My mom’s boss told her the other day that she is dressing like crap and is no longer allowed to wear a sweater anymore. My mom has lupus. When she was put on steroids for it her weight started to fluctuate so she buys pants to fit her waist not her legs. The lupus also makes her cold all the time. The next day her boss had a employee meeting and gave everyone permission to tell someone when they look bad.

Asked on January 31, 2012 under Employment Labor Law, Maine

Answers:

SJZ, Member, New York Bar / FreeAdvice Contributing Attorney

Answered 9 years ago | Contributor

This is not slander, but it may still be actionable.

1) Slander is a form of defamation. Defamation is the public making of untrue factual statements which damage a person's reputation. Opinions are not defamation, so it's not defamation to say someone looks or dress "like crap"--that's an opinion, not a factual statement.
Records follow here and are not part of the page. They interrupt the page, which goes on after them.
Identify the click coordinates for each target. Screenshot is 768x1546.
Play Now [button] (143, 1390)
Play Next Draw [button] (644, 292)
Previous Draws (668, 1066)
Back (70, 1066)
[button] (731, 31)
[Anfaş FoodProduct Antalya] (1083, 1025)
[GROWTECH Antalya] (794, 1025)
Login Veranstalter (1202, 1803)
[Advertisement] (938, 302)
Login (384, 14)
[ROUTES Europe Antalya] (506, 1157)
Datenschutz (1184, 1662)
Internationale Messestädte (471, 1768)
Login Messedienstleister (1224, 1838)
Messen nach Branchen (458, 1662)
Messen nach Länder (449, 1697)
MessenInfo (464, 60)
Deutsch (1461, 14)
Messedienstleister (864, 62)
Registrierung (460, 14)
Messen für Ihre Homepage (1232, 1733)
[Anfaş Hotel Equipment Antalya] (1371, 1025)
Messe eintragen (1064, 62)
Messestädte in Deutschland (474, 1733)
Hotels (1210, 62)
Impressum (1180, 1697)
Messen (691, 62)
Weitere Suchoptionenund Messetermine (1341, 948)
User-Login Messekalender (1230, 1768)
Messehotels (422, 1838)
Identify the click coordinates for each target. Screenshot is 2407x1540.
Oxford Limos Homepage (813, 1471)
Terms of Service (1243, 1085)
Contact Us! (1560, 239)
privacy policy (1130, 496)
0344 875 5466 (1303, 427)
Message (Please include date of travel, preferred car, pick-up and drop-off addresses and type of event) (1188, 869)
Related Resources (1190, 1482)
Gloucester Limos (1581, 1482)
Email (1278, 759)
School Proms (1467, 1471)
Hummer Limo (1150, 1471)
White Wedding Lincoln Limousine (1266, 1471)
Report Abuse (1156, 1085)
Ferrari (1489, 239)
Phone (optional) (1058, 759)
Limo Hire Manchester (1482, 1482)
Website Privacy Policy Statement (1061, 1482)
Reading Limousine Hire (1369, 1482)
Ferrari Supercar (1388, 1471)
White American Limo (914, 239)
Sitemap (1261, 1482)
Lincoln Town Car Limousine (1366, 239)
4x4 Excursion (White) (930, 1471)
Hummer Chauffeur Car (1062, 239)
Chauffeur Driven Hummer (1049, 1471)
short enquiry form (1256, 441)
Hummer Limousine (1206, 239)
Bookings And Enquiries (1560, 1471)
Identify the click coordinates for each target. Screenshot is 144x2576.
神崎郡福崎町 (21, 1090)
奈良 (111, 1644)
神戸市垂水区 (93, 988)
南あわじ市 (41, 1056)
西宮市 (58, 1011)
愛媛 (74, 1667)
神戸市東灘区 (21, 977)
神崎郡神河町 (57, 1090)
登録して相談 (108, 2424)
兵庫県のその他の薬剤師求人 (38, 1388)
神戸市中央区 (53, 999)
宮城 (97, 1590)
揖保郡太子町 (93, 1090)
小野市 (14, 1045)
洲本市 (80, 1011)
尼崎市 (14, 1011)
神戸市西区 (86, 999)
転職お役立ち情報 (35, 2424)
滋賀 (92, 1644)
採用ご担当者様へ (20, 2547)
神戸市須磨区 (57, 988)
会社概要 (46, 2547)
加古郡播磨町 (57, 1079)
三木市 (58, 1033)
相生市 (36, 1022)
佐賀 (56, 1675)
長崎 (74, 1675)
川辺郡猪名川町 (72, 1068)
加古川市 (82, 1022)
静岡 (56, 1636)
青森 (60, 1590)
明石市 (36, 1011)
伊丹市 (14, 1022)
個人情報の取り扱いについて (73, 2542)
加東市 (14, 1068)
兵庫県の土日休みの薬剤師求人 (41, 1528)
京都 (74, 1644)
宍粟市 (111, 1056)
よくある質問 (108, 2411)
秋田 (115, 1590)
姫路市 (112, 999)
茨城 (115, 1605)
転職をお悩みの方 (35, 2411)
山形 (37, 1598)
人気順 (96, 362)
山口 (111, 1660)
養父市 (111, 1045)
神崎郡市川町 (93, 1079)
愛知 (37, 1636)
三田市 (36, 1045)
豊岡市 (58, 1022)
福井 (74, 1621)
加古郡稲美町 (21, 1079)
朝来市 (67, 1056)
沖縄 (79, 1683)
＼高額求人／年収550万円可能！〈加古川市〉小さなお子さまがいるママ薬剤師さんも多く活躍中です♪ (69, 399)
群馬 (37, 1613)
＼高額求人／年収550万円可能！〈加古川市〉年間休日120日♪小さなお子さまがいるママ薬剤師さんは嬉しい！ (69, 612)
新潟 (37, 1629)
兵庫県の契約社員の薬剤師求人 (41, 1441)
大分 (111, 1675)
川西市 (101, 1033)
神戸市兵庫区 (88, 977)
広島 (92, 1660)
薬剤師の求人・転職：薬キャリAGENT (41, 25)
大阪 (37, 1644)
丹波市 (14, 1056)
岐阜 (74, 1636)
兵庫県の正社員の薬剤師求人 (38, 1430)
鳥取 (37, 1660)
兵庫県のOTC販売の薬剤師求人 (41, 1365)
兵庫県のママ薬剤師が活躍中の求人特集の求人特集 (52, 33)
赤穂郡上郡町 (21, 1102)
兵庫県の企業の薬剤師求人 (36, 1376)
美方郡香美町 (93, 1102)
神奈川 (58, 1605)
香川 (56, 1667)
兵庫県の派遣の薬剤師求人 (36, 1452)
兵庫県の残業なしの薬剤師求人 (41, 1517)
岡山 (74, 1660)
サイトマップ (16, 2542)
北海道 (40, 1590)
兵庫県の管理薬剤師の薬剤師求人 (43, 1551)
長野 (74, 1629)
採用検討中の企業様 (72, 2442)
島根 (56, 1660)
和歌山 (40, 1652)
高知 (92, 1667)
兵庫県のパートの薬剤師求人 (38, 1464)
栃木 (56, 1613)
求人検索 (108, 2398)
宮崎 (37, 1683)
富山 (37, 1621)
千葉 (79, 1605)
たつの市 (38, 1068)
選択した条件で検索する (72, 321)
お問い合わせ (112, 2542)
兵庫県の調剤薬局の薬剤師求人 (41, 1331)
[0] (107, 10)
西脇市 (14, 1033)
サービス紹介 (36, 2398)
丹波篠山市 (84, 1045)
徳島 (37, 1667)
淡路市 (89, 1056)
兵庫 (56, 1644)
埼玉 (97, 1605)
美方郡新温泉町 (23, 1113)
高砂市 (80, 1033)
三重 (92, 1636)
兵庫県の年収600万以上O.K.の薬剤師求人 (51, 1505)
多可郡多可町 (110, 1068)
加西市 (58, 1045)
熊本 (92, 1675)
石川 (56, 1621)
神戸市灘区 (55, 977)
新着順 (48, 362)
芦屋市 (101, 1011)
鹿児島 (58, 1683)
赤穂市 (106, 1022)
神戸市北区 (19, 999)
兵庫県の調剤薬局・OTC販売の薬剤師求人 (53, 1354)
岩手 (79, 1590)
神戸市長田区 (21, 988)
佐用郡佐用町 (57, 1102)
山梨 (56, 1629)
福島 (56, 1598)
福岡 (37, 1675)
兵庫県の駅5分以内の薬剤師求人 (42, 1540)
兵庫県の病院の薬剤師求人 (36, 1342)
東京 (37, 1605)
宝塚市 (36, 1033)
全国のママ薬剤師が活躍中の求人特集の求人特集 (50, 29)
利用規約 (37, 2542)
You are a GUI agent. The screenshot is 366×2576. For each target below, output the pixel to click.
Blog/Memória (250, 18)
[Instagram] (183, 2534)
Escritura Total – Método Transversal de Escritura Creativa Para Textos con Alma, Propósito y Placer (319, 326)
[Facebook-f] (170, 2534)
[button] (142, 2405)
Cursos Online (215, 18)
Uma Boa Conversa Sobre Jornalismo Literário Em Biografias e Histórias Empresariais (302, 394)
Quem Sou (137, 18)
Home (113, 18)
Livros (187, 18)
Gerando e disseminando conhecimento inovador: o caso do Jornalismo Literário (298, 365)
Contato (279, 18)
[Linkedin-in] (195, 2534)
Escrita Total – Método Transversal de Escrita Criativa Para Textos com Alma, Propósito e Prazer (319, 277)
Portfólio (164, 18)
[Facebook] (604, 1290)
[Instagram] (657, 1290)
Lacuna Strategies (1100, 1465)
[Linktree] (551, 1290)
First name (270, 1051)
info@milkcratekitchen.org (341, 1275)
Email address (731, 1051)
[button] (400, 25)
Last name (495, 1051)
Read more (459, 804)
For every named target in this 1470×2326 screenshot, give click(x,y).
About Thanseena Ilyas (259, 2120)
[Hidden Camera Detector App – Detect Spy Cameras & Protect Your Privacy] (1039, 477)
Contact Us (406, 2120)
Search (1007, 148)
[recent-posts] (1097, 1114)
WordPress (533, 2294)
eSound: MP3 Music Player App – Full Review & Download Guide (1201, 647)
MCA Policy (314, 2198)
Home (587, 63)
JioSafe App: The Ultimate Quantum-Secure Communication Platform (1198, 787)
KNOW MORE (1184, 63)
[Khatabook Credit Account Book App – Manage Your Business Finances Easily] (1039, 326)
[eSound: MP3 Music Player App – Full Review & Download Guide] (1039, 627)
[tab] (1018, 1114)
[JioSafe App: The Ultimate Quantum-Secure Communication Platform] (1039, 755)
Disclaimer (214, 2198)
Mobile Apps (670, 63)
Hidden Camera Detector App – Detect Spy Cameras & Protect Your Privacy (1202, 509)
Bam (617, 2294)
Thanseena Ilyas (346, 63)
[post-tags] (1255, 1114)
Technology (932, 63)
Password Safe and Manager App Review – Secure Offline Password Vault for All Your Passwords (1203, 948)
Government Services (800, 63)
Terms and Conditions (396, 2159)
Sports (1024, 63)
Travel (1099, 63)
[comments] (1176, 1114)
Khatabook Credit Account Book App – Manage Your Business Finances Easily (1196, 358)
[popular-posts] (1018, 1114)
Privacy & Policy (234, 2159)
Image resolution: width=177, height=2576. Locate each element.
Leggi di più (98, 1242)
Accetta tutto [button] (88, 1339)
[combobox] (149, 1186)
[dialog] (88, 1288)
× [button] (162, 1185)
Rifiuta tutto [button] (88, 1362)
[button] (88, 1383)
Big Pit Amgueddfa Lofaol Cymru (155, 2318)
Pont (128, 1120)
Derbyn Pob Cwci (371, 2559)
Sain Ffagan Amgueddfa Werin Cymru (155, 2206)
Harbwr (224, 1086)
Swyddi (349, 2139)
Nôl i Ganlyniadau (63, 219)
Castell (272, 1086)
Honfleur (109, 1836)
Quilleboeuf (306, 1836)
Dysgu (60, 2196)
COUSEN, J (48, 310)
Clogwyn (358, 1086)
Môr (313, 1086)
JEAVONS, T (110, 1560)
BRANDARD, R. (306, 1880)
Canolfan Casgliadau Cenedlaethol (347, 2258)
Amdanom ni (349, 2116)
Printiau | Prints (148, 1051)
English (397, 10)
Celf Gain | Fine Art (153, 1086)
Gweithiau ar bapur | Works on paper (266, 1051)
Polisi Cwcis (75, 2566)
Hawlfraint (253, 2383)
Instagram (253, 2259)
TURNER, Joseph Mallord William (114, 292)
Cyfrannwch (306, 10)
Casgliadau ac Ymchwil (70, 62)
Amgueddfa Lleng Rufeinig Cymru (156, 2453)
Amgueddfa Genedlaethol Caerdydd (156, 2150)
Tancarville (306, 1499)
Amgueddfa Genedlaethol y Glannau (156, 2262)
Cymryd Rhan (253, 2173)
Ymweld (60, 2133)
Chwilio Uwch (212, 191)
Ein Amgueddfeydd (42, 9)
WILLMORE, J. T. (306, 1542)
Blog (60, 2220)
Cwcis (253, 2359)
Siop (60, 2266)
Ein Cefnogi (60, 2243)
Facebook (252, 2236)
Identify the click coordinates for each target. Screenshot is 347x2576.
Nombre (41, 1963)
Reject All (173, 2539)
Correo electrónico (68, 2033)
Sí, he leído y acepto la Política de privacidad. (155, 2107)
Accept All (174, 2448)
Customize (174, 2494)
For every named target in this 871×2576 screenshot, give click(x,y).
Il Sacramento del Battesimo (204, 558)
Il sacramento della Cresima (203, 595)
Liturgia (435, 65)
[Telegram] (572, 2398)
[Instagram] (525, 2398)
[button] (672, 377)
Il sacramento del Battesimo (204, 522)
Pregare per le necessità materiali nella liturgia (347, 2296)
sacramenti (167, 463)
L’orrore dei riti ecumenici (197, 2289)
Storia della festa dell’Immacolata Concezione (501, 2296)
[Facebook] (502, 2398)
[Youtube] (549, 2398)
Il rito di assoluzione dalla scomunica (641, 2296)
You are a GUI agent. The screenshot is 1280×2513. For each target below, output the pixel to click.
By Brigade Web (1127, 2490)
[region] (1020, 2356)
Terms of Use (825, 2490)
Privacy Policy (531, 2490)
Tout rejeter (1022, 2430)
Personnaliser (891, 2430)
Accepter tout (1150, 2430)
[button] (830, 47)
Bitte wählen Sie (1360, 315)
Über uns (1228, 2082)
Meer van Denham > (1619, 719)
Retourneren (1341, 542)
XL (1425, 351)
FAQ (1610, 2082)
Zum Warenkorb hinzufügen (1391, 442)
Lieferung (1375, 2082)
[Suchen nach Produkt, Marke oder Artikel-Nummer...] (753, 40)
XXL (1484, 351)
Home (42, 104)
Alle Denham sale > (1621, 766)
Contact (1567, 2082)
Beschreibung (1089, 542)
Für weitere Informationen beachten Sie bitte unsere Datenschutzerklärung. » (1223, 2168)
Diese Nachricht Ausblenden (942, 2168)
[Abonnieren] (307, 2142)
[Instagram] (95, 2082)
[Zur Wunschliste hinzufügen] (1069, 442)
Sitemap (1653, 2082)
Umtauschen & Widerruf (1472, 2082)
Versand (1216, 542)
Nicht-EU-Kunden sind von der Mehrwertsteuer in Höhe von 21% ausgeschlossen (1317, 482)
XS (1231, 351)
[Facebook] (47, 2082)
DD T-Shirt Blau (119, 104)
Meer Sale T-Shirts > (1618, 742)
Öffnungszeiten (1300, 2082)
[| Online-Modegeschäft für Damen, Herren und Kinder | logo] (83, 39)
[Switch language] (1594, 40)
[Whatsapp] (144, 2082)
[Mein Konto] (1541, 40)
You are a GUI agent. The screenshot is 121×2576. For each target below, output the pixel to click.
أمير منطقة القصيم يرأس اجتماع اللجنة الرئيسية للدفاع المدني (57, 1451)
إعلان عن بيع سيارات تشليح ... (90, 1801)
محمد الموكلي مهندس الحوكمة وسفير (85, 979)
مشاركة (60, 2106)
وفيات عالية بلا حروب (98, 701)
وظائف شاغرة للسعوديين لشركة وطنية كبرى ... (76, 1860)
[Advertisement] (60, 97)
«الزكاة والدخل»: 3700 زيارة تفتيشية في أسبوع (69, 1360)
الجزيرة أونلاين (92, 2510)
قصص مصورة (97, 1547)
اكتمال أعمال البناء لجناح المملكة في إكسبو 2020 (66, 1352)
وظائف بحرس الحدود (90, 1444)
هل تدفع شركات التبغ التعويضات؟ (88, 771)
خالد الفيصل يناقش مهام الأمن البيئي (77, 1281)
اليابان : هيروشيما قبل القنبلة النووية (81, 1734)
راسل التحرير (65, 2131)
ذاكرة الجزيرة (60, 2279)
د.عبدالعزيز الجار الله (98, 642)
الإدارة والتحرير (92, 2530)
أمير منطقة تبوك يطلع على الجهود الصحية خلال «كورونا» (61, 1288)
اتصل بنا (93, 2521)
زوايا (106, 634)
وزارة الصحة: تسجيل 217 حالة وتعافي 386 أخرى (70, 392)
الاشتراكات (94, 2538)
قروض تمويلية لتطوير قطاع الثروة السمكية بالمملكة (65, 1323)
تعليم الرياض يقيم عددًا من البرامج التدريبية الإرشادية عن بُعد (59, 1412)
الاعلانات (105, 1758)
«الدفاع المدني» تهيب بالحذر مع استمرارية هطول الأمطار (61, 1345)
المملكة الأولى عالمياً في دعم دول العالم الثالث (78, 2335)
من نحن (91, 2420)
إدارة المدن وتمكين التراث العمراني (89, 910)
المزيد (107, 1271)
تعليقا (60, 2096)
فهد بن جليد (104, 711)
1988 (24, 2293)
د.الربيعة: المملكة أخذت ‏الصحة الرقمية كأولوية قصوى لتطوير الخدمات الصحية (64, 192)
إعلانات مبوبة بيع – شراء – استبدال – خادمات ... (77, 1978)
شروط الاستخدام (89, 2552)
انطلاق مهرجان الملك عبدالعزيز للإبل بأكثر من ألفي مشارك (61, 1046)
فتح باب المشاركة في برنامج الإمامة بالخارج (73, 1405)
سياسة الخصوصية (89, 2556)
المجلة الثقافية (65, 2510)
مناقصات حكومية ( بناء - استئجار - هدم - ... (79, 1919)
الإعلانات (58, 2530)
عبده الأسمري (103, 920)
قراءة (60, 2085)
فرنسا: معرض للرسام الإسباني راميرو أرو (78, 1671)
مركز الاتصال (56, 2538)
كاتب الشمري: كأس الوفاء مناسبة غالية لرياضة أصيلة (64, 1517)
Also, a comment made directly to a person is not defamation--only when the comment is made to third parties or publically, might it be defamation (that is, it's not defamation to insult you to your face).

2) However, companies may not discriminate against or harass the disabled due to their disability. Lupus may qualify as a disability; if so, discriminating against or harassing your mother because of how she dresses on account of her condition could be illegal. Your  mother should consult with an employment law attorney to evaluate whether she may have a cause of action. Good luck.